Activity: Nothing but the records, repeated exactly, should form the response.

Pixel coordinate grounding data:
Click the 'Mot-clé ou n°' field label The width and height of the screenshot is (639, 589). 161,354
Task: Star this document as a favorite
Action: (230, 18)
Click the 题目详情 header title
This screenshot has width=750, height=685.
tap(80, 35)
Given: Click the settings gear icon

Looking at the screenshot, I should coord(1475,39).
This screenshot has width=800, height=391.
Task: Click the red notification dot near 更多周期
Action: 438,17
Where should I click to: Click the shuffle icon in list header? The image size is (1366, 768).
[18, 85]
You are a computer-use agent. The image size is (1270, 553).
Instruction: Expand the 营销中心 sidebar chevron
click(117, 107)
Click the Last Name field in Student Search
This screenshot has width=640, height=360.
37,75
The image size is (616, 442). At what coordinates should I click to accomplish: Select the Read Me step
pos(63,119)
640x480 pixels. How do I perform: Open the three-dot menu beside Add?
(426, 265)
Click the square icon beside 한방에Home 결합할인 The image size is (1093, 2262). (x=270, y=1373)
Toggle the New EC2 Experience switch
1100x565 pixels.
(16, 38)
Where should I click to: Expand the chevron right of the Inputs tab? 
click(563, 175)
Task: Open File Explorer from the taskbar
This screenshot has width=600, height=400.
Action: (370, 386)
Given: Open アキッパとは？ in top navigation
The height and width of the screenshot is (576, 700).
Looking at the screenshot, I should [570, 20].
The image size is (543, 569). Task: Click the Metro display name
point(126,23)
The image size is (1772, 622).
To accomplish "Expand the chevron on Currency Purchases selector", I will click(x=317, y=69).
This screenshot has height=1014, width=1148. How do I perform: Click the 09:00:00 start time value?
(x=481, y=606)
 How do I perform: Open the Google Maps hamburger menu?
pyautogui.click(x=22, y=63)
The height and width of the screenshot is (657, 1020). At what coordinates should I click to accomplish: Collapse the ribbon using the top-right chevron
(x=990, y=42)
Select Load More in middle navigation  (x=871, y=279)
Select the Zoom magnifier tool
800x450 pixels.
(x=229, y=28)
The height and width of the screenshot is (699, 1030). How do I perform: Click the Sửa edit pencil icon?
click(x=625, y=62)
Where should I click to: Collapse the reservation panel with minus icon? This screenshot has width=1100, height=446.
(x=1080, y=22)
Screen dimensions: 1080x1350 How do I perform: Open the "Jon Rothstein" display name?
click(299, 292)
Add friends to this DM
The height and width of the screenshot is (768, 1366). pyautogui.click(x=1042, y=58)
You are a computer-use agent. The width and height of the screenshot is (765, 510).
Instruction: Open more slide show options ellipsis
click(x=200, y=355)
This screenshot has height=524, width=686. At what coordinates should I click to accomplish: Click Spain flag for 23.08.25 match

Answer to the exercise:
Click the 'Mot-clé ou n°' field label The width and height of the screenshot is (639, 589). 161,354
Task: Star this document as a favorite
Action: (230, 18)
Click the 题目详情 header title
This screenshot has width=750, height=685.
tap(80, 35)
Given: Click the settings gear icon

Looking at the screenshot, I should coord(1475,39).
This screenshot has width=800, height=391.
Task: Click the red notification dot near 更多周期
Action: 438,17
Where should I click to: Click the shuffle icon in list header? The image size is (1366, 768).
[18, 85]
You are a computer-use agent. The image size is (1270, 553).
Instruction: Expand the 营销中心 sidebar chevron
click(117, 107)
Click the Last Name field in Student Search
This screenshot has width=640, height=360.
37,75
The image size is (616, 442). At what coordinates should I click to accomplish: Select the Read Me step
pos(63,119)
640x480 pixels. How do I perform: Open the three-dot menu beside Add?
(426, 265)
Click the square icon beside 한방에Home 결합할인 The image size is (1093, 2262). (x=270, y=1373)
Toggle the New EC2 Experience switch
1100x565 pixels.
(16, 38)
Where should I click to: Expand the chevron right of the Inputs tab? 
click(563, 175)
Task: Open File Explorer from the taskbar
This screenshot has width=600, height=400.
Action: (370, 386)
Given: Open アキッパとは？ in top navigation
The height and width of the screenshot is (576, 700).
Looking at the screenshot, I should [570, 20].
The image size is (543, 569). Task: Click the Metro display name
point(126,23)
The image size is (1772, 622).
To accomplish "Expand the chevron on Currency Purchases selector", I will click(x=317, y=69).
This screenshot has height=1014, width=1148. How do I perform: Click the 09:00:00 start time value?
(x=481, y=606)
 How do I perform: Open the Google Maps hamburger menu?
pyautogui.click(x=22, y=63)
The height and width of the screenshot is (657, 1020). At what coordinates should I click to accomplish: Collapse the ribbon using the top-right chevron
(x=990, y=42)
Select Load More in middle navigation  (x=871, y=279)
Select the Zoom magnifier tool
800x450 pixels.
(x=229, y=28)
The height and width of the screenshot is (699, 1030). How do I perform: Click the Sửa edit pencil icon?
click(x=625, y=62)
Where should I click to: Collapse the reservation panel with minus icon? This screenshot has width=1100, height=446.
(x=1080, y=22)
Screen dimensions: 1080x1350 How do I perform: Open the "Jon Rothstein" display name?
click(299, 292)
Add friends to this DM
The height and width of the screenshot is (768, 1366). pyautogui.click(x=1042, y=58)
You are a computer-use agent. The width and height of the screenshot is (765, 510).
Instruction: Open more slide show options ellipsis
click(x=200, y=355)
This screenshot has height=524, width=686. At what coordinates should I click to accomplish: Click Spain flag for 23.08.25 match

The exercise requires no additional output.